循环肿瘤核酸（ctNA）是肿瘤细胞释放到患者血液中的一种新型癌症标志物。ctNA检测作为一种实时无创的肿瘤诊断方法，最常用的方法是DNA测序和定量PCR。但是，DNA测序成本高、耗时长，PCR方法易受临床样本复杂环境影响而产生假阳性，需要娴熟的操作技能和繁琐的样本预处理，不可避免地阻碍其广泛的临床应用。最近，多伦多大学Shana O.Kelley课题组报道了一种基于组合探针的电化学方法直接检测患者血清中的突变基因[1]。 该成果发表于Angewandte Chemie杂志上。

 

该方法结合芯片和3D微电极技术[2－3]，利用PNA“夹”分子限制野生型核酸和突变序列的交叉反应，设计组合探针筛选所有可能的突变基因，高通量检测患者血清样本中的突变序列。组合PNA探针的设计如下：等摩尔A、C、G、T随机组合设计组合探针的可变位置，组合探针和突变基因的结合能力强于野生型基因，DNA“夹”进一步消除野生型基因的干扰。检测器的设计如下：在玻璃片上选择性修饰金接触垫和电引线，用铬、金和正性光刻胶层预涂。在金接触垫的顶部，沉积SU－8形成绝缘顶层，在其顶部打开15 μm大小的孔，与引线尖端连接。在开口处电沉积金形成非均质的微针状3D微电极。由于纳米结构能够增加检测灵敏度，该课题组利用Pd薄层包裹金结构形成纳米微电极（NME）。通过巯基固定组合PNA探针到检测器上，靶标结合和清洗后，靶标核酸与检测器表面的探针结合，[Ru（NH3）6]3+静电吸附到核酸的负电荷磷酸骨架上，被还原成[Ru（NH3）]62+，产生电化学信号，电极偏向于还原电位。 [Fe（CN）6]3－氧化[Ru（NH3）]62+回到[Ru（NH3）6]3+，进一步放大信号。该方法能够应用于检测非小细胞肺癌患者血清样本中的EGFR基因突变，检测范围涉及到40多种临床相关变化，包括缺失、插入、点突变。该方法甚至可以检测已知基因相同区域的任何未知突变，具有操作流程简单，样本损失少，更适用于小样本分析等优势。与定量PCR和DNA测序方法相比，缩短到30 min的分析时间使这种电化学检测方法在临床检验中更具竞争力。这种血清水平的ctNA检测在某个领域有潜力替代肿瘤组织活检，为测定药物反应和治疗效果提供了一种新方式。

参考文献

[1]Das J，Ivanov I，Safaei T S，et al.Combinatorial probes for high－throughput electrochemical analysis of circulating nucleic acids in clinical samples[J].Angewandte Chemie，2018，57：3711－3716.

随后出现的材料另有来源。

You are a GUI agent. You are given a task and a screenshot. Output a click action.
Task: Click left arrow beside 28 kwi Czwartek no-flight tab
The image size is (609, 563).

[2]Das J，Ivanov I，Montermini L，et al.An electrochemical clamp assay for direct，rapid analysis of circulating nucleic acids in serum[J].Nature Chemistry，2015，7（7）：569－575.

[3]Das J，Ivanov I，Sargent E H，et al.DNA clutch probes for circulating tumor DNA analysis[J].Journal of the American Chemical Society，2016，138 （34）：11009 －11016.